In Silico prediction and validation of unique antigenic epitopes from Human Pegivirus (HPgV) for possible immunodiagnostic applications
Abstract
The human pegivirus (HPgV) has been detected worldwide with about 3% of the world population being infected and approximately 12-15% individuals with common hepatitis infections have been co-infected with HPgV. As the discovery of HPgV is still recent, detection of the virus through immunodiagnostic tests within infected individuals is limited and prone to inaccurate results due to structurally similar epitopes existing in other hepatitis viruses. At this end, the study aims to perform in-depth prediction and validation of unique antigenic epitopes from selected candidate nonstructural (NS) proteins (NS5A, NS5B, NS4A, NS4B, NS3, NS2) of HPgV via in silico methods.
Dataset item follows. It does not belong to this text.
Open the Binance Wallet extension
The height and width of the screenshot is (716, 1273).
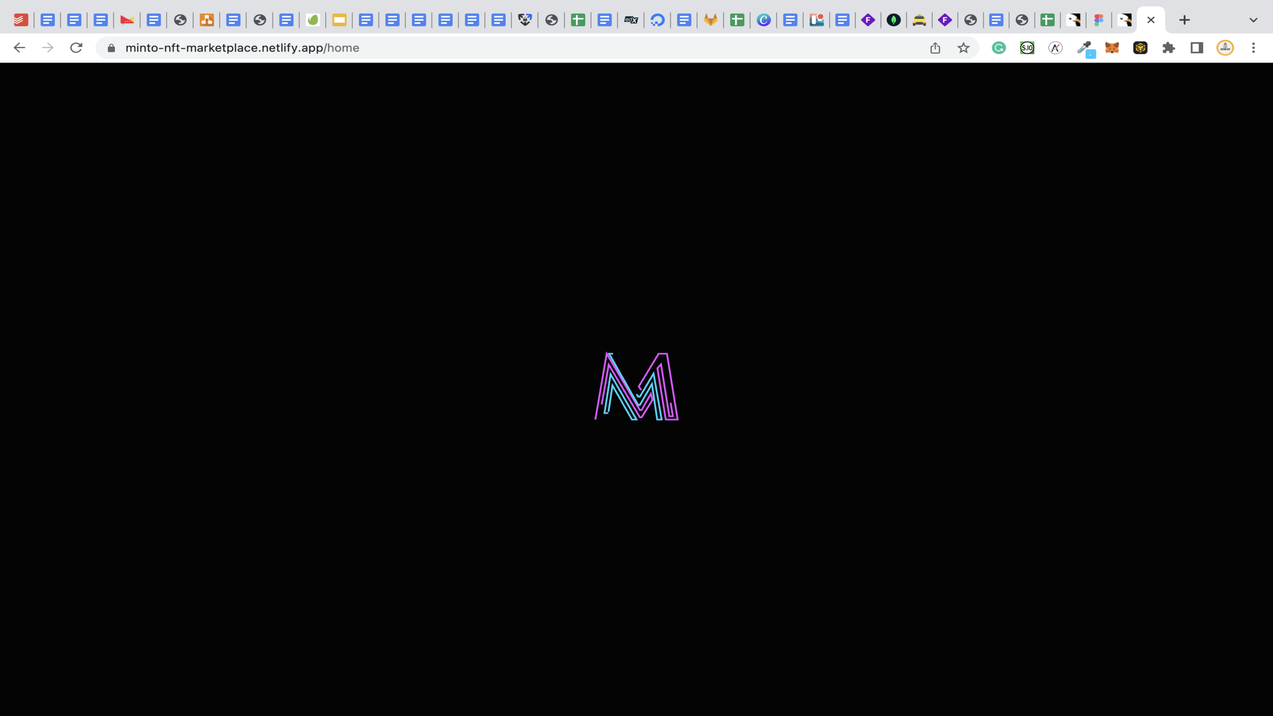coord(1140,48)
The antigenicity, hydrophilicity, and surface accessibility scores of each candidate epitope from the NS proteins were determined using the IEDB software. Sequentially, the uniqueness of the epitopes were evaluated using the BLASTp tool. From the 2,135 generated epitopes screened, the peptides 244QQVDYCDKVSAV255, 46QATPQPVVQVPP57, 223MGLPVVARRGDE234, 66QLKEPVYSTKLC77, 76SASDDVTVYPLP87, 58RVHDKYLVDSIE69, and 59VHDKYLVDSIER70 were determined to be unique and highly antigenic. These epitopes can potentially contribute to the improvement of immunodiagnostic tests in detecting various hepatitis viruses. Specifically, the predicted epitopes that are highly unique and antigenic to HPgV can potentially minimize crossreactivity issues thereby allowing molecular HPgV detection to be more specific and highly reliable. Future research directions of this study include the in vivo antigenicity and immunogenicity analysis of the peptides to further validate the results of the study.